=== Begin Enclosure ===

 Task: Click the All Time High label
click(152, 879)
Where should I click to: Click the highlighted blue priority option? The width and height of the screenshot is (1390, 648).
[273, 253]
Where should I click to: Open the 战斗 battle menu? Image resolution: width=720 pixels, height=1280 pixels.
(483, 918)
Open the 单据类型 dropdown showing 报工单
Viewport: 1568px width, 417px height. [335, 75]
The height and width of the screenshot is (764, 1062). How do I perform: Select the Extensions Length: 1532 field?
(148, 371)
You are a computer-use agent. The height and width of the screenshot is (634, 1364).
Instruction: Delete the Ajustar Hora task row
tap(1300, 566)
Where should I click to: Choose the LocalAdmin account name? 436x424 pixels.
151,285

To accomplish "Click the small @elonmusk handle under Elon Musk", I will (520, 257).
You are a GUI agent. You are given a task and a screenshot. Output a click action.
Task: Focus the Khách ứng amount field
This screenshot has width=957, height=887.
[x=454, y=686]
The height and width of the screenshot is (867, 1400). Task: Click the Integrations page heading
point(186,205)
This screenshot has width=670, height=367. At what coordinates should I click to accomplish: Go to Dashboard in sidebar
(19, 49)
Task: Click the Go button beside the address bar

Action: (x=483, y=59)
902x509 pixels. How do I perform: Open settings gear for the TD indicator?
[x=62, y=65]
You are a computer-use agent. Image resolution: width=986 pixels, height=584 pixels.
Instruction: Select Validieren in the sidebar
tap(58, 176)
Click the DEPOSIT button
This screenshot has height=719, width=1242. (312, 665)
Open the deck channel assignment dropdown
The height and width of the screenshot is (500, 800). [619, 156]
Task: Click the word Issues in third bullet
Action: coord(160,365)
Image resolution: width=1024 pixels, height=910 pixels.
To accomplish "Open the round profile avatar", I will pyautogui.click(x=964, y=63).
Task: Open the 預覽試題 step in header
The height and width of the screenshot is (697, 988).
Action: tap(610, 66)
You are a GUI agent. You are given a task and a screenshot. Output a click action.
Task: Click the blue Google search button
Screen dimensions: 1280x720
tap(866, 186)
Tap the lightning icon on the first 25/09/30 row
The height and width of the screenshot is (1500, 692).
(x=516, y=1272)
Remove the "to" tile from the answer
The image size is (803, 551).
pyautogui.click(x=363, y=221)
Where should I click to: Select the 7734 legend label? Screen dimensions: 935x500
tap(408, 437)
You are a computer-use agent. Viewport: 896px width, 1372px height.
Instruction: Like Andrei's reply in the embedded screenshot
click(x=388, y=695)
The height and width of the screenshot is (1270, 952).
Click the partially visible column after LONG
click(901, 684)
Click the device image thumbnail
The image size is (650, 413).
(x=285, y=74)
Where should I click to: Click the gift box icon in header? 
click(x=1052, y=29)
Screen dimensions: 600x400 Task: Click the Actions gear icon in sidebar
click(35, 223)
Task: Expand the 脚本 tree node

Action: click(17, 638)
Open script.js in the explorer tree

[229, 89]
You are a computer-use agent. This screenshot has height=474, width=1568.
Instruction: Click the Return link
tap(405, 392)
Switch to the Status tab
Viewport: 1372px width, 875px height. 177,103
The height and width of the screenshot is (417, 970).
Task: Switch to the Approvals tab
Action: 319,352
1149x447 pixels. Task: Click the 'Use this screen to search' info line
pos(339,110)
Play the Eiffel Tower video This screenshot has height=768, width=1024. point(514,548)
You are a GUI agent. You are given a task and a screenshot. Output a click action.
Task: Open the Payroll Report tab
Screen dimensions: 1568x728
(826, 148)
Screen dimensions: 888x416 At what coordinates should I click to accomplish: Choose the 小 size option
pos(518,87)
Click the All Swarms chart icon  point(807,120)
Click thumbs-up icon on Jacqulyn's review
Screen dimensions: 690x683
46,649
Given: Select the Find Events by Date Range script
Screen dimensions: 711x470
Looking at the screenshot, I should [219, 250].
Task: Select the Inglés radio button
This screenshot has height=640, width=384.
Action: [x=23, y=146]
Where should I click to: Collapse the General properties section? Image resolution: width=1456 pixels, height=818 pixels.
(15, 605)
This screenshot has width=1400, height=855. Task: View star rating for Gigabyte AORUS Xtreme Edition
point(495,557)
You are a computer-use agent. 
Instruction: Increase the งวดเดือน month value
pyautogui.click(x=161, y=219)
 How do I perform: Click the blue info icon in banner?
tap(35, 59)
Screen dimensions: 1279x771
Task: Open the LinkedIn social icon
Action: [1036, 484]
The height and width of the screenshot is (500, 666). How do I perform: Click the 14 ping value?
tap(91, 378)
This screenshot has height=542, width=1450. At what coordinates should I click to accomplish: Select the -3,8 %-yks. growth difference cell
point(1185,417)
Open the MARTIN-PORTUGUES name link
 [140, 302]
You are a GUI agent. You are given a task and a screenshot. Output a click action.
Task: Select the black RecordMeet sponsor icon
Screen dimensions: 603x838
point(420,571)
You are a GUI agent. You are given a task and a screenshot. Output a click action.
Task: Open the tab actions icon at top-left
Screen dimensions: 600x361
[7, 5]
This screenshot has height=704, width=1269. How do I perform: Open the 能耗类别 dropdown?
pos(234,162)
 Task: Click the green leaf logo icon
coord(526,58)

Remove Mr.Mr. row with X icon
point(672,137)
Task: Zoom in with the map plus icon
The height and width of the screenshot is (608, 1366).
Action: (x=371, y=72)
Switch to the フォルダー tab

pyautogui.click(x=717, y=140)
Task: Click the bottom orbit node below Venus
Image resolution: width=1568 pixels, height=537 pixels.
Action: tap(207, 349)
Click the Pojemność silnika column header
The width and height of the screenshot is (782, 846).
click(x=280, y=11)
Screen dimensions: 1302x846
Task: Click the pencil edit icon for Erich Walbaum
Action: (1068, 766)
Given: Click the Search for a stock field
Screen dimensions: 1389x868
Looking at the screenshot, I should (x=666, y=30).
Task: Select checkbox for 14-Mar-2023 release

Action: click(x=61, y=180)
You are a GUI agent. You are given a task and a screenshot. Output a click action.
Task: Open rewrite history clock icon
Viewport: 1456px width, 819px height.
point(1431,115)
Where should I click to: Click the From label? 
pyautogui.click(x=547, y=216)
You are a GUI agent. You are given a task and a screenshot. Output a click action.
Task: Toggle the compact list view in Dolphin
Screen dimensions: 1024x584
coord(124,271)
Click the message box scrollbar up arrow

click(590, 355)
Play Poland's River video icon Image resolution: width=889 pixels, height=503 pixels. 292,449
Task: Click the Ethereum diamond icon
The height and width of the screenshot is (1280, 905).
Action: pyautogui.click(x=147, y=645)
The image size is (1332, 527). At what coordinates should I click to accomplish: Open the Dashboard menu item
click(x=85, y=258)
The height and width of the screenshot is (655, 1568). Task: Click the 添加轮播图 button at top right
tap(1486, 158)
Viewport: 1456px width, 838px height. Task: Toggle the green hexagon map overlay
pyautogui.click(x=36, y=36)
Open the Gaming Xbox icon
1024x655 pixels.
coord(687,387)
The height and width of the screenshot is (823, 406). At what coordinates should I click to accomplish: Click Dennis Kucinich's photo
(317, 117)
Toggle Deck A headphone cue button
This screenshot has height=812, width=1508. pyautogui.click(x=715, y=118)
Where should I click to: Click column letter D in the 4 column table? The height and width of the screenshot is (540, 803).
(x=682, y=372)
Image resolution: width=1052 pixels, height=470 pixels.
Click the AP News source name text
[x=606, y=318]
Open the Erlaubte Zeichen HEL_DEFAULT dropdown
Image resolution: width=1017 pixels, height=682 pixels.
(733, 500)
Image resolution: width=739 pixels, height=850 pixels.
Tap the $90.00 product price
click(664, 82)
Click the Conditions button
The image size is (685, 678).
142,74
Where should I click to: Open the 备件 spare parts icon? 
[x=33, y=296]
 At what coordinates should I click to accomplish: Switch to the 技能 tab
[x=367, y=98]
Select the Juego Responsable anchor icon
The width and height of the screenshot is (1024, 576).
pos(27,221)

=== End Enclosure ===

(WHAT YOU HAVE TO DO) Find the string "will" in the material above, and report every line where it occurs.

(ANSWER BELOW)
To accomplish "Click the small @elonmusk handle under Elon Musk", I will (520, 257).
To accomplish "Open the round profile avatar", I will pyautogui.click(x=964, y=63).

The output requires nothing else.